Common law and civil law
Why did we choose to make the Metaverse Republic a common law system?
There are two kinds of legal systems in the world: common law systems, and civil law systems. In common law systems (which originated in the UK; common law countries include the UK, the US, Canada, Australia, New Zealand, and many other parts of the world that were once British colonies), the law is based on the decisions of courts in previous cases(”precedent”): the courts are bound to decide subsequent cases consistently with the way in which previous cases were decided. In all common law systems, that common law precedent is subject to legislation, which, when passed, over-rides previous decisions of the court on the point, but only applies from the time that it was passed, not retrospectively. Where no previous decisions of the courts or legislation fully answers any question of law with which the court is posed, it must come up with a fresh principle, based on what fits in best with existing legislation and common law precedent. That then becomes a precedent for future cases.
In civil law systems (which originated from Roman Law, including most of continental Europe and the African and Asian countries colonised by European countries other than the UK), the courts do not have to decide cases consistently with previous decisions of the courts. Instead, the courts base their decisions on large “codes of law”, generalised rules about the subject-matter in question (contract, tort, restitution, property, etc.), passed by the legislation setting out the general principles on which courts make decisions, and sometimes fairly detailed rules. The courts make decisions by applying those generalised principles, and, where they exist, the detailed rules to the individual cases.

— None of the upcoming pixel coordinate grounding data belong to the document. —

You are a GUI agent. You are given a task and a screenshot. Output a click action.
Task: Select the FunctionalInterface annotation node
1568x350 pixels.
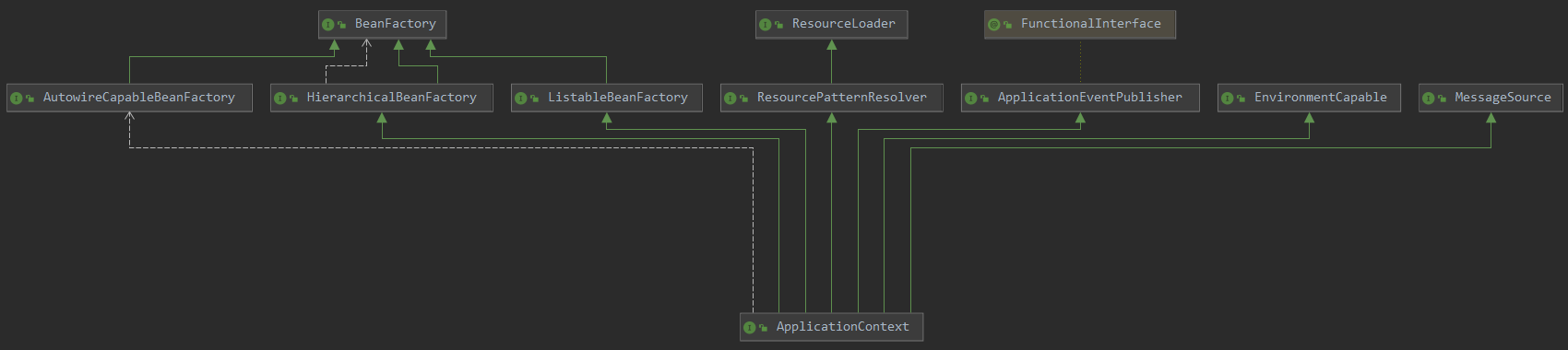point(1079,24)
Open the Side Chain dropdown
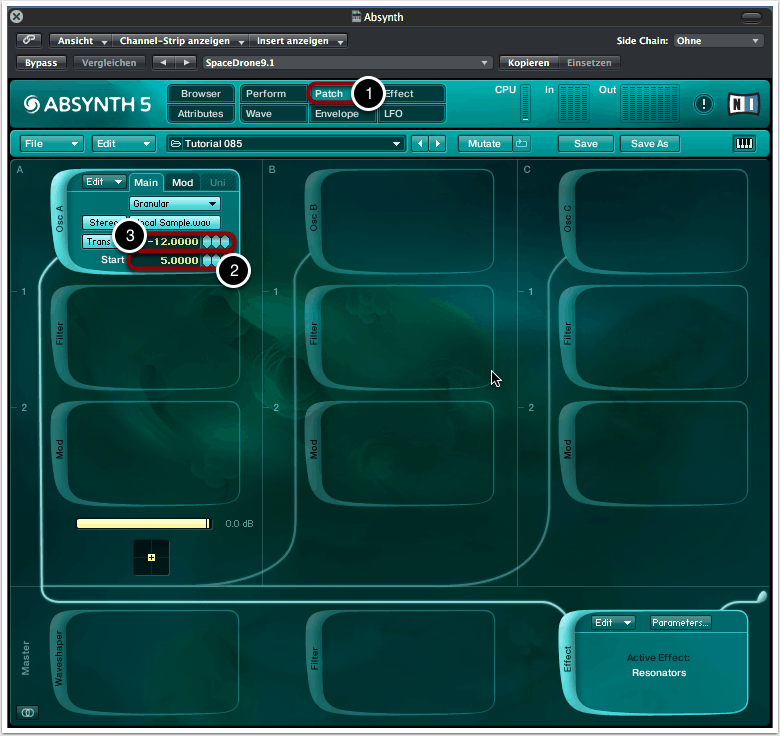780x736 pixels. click(718, 41)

The Metaverse Republic will use the common law model. There are several advantages to doing so, the chief of which is that there is no need to write immense and fully comprehensive codes of substantive law before we even start to work. Given the amount of time that it is (necessarily) taking to formulate just the constitutional structure of the law, it would take many, many years before we were able to produce from scratch comprehensive codes of substantive law fit for application by a civil legal system. Secondly, common law systems can be more flexible in that common law precedent can adapt to situations that might not easily be foreseen when drafting entire codes; any subsequent legislation on the point can then address the issue specifically. Thirdly, common law systems are, ultimately, more predictable: because every decision on a new point creates binding precedent, far more detailed rules emerge, meaning that it is easier to predict what a court will do when faced with a difficult point. In a civil law system, there is no guarantee that a court’s decisions will be consistent with one another. Also, generally, in common law systems, the statutes are more detailed, so that the principles are built up from the details, rather than the details being inferred (by the courts) from the principles. That means that the legislature’s, rather than the judiciary’s, view of what details are entailed by the principles prevails, and is knowable in advance by all concerned. Finally, common law systems are familiar to a majority of users of SecondLife, since common law systems prevail in the US and the UK (as well as a number of other countries, as above), where a large proportion of SecondLife residents reside.



I’m not a lawyer, but I must wonder at the precedents that will be used under common law which will effectively become the equivalent of the ‘codes’ of civil law. Are they being started from scratch?